Octavia Rainey, a neighborhood activist who lives near the Washington Terrace community, speaks with WRAL News on June 25, 2019 (Mandy Mitchell/WRAL).

As a member of the community who lives just two blocks away from Washington Terrace, Rainey said she understands the need to solve crimes. But there's also a need, she said, to protect people's privacy.

She's urging the police department and other city leaders to discuss these investigative techniques with the community and disclose more about why they're necessary.

"They need to have these conversations now, and they need to tell us: What did you find out at Washington Terrace?" Rainey said. "Did you find any information that was useful? And if you didn't find any information, was all that warranted?"

As it stands, no arrests have been made in Jefferys' murder, and detectives are still asking anyone with tips about the case to contact Raleigh Crime Stoppers at 919-834-HELP or by texting "raleightips" to 274637.

Meno wants to see disclosure too, and says public hearings on new surveillance technology would be one of several best practices to ensure accountability.

"Let's let people who are operating in public – who are doing nothing wrong, who are going about their daily lives, going to work, taking the kids to school, going to church – they should know what type of surveillance they might be under from local law enforcement," Meno said. "This should not be a secret."
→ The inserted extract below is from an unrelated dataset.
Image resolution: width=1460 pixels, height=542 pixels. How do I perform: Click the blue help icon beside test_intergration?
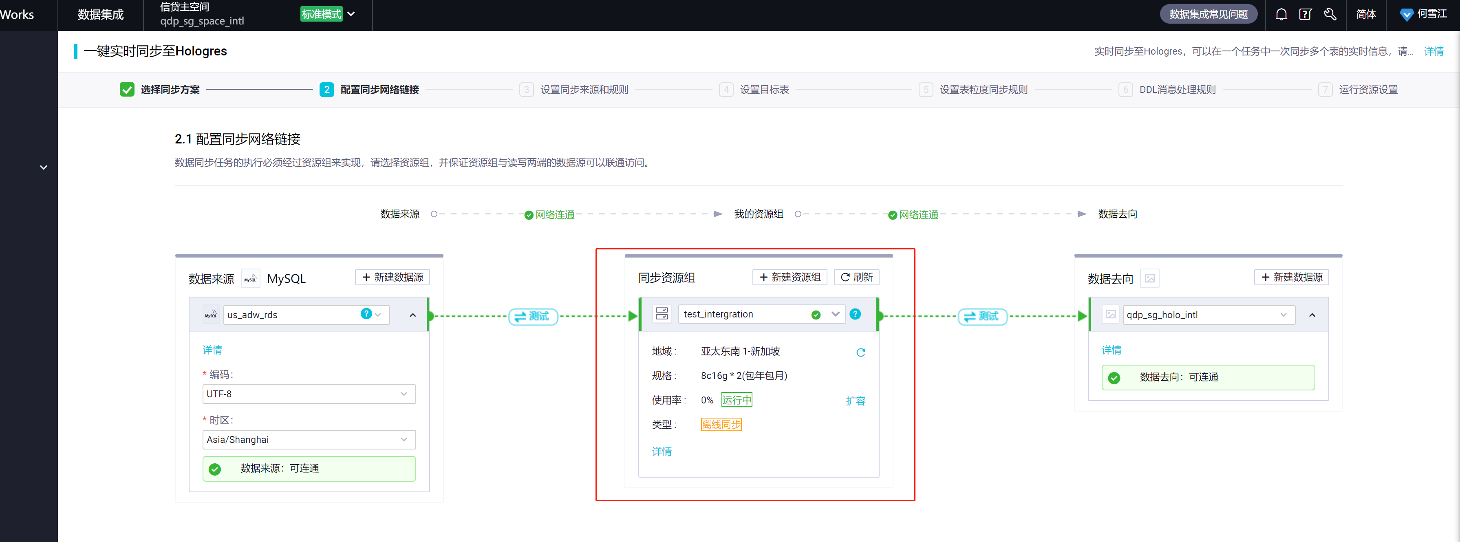coord(855,314)
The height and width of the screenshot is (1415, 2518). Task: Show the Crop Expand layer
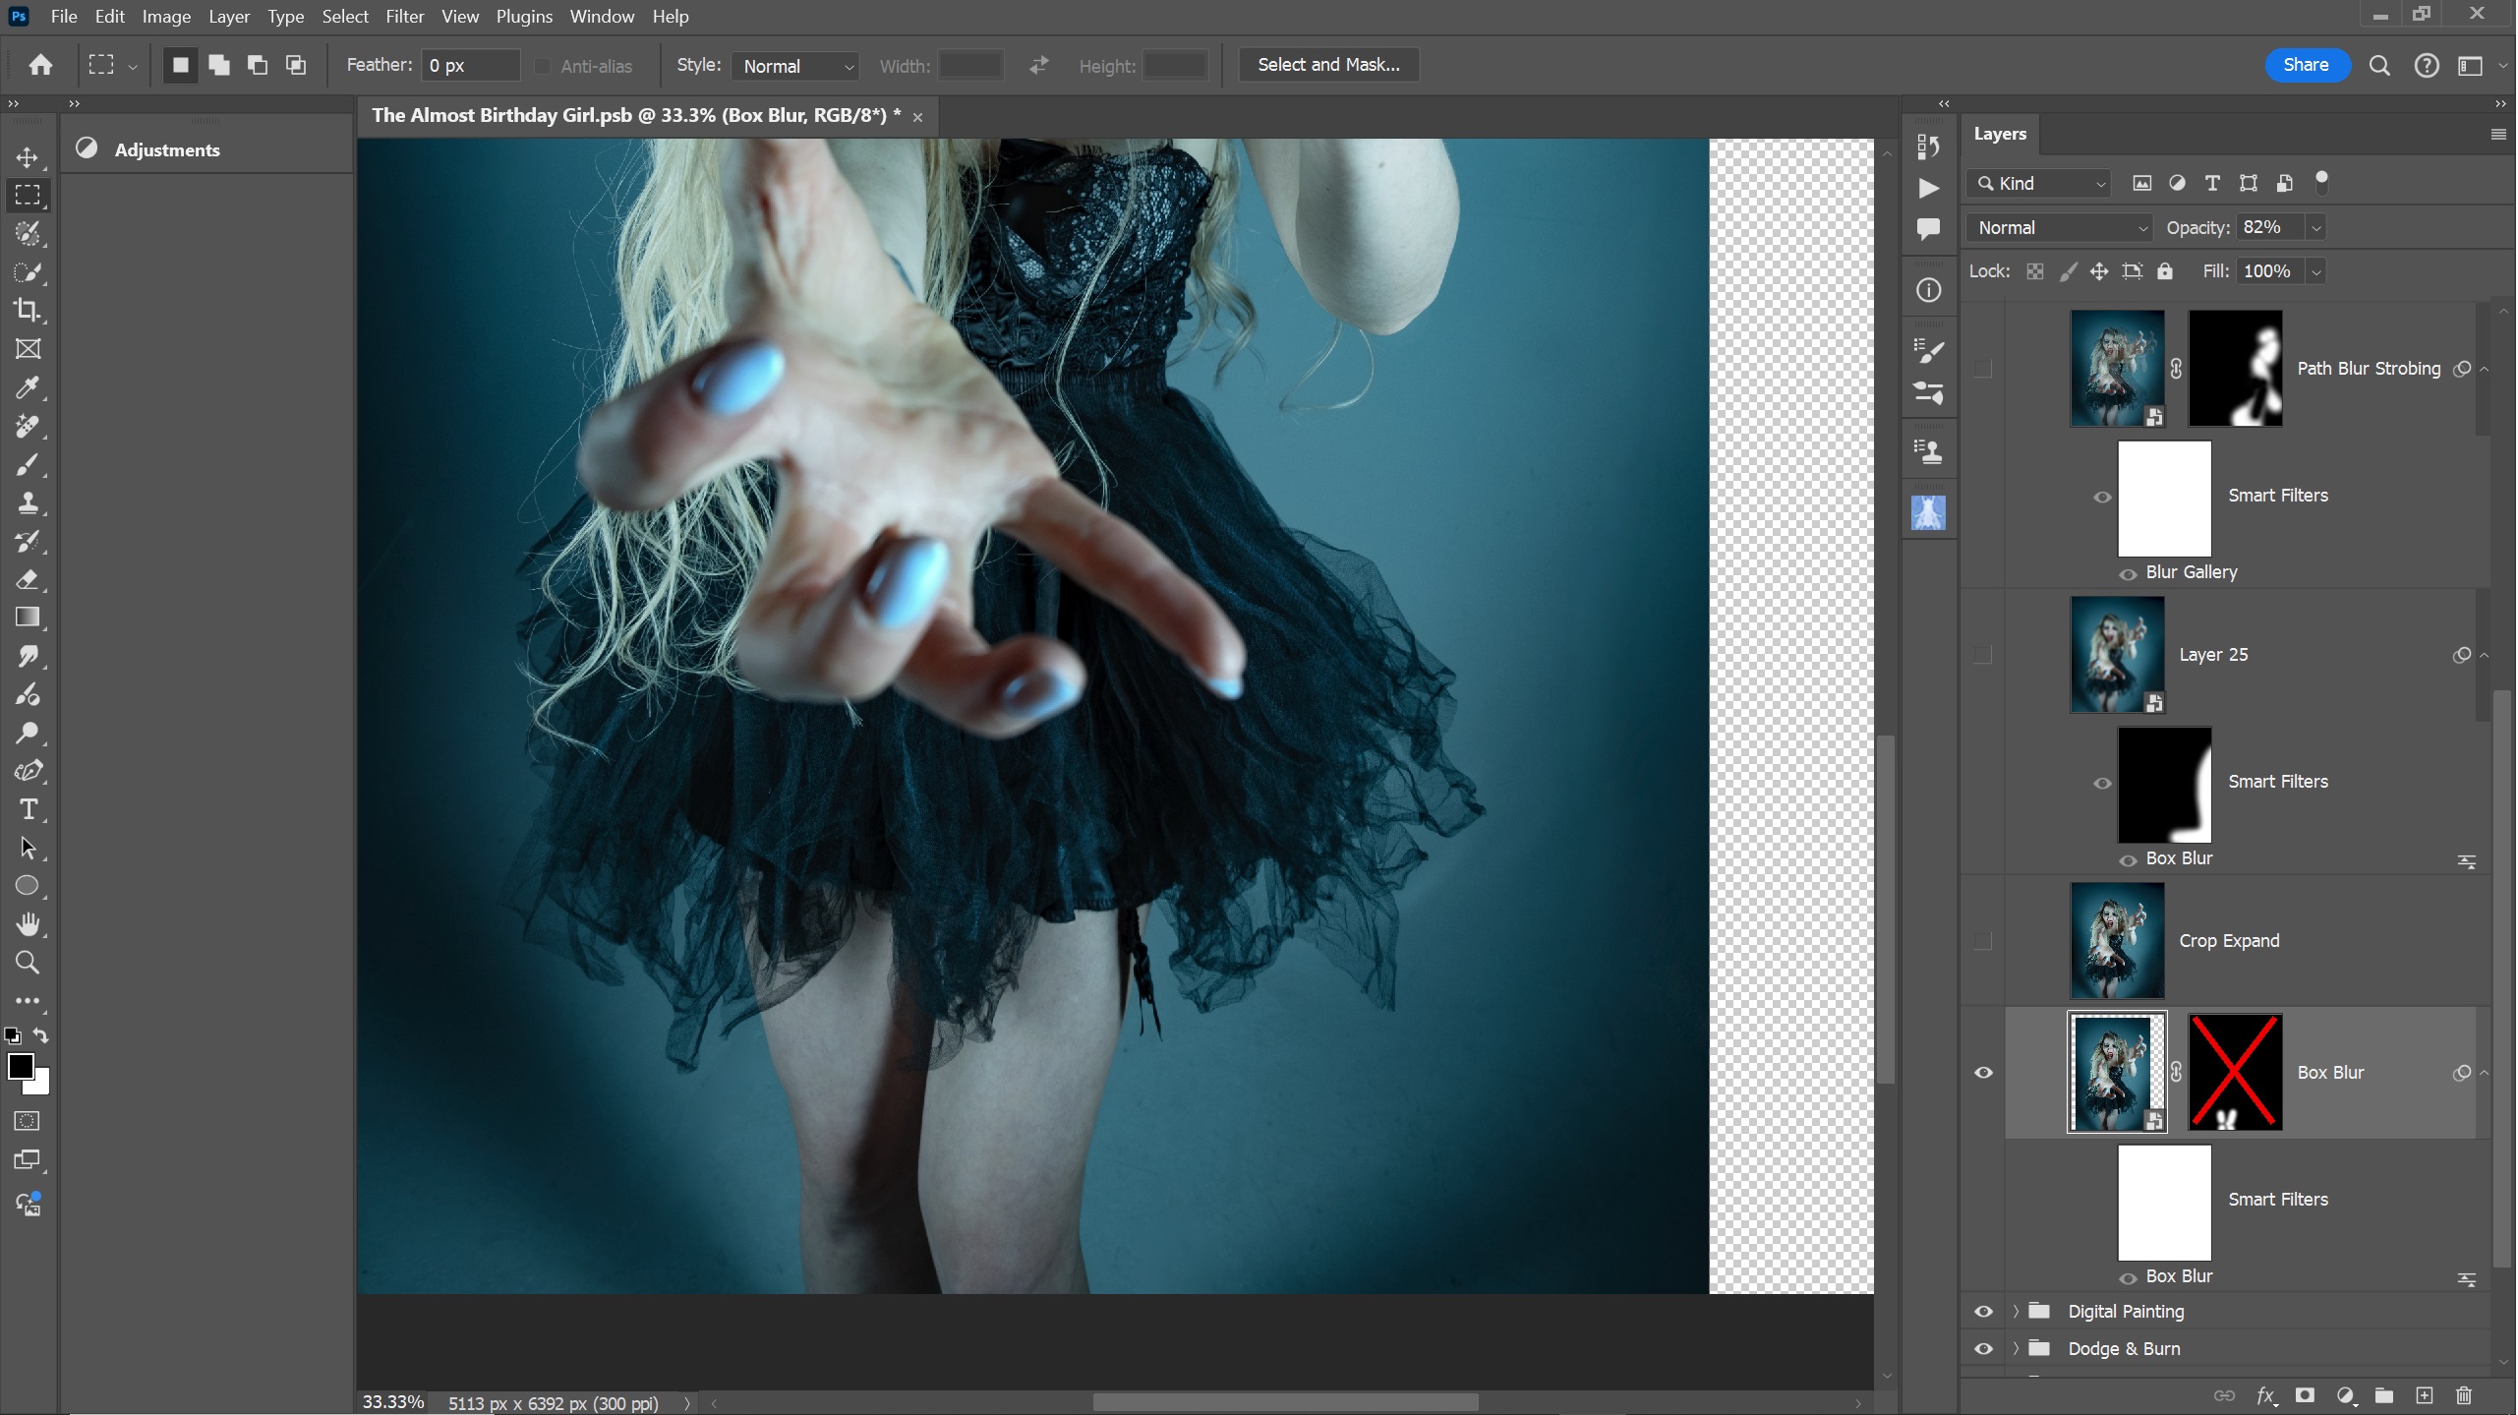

Deck-Brown acknowledged the importance of community involvement, which she credits for helping solve the more than 30,000 cases the department investigates in a given year.

Among those tens of thousands of investigations, Google reverse search warrants make up only a small fraction. The technique isn't even used in every serious cold case: Raleigh detectives have issued the warrants in just three of the city's seven unsolved murders in the last five years.

The warrants are just one tool, Deck-Brown said, deployed along with a variety of other techniques detectives use to solve cases – often as a last resort.

"It's not a mechanical process for us. There's a lot of emotion, there's a lot of feeling, there's a lot of empathy and humanity that goes into investigating cases like this," she said. "It's so much bigger than Google."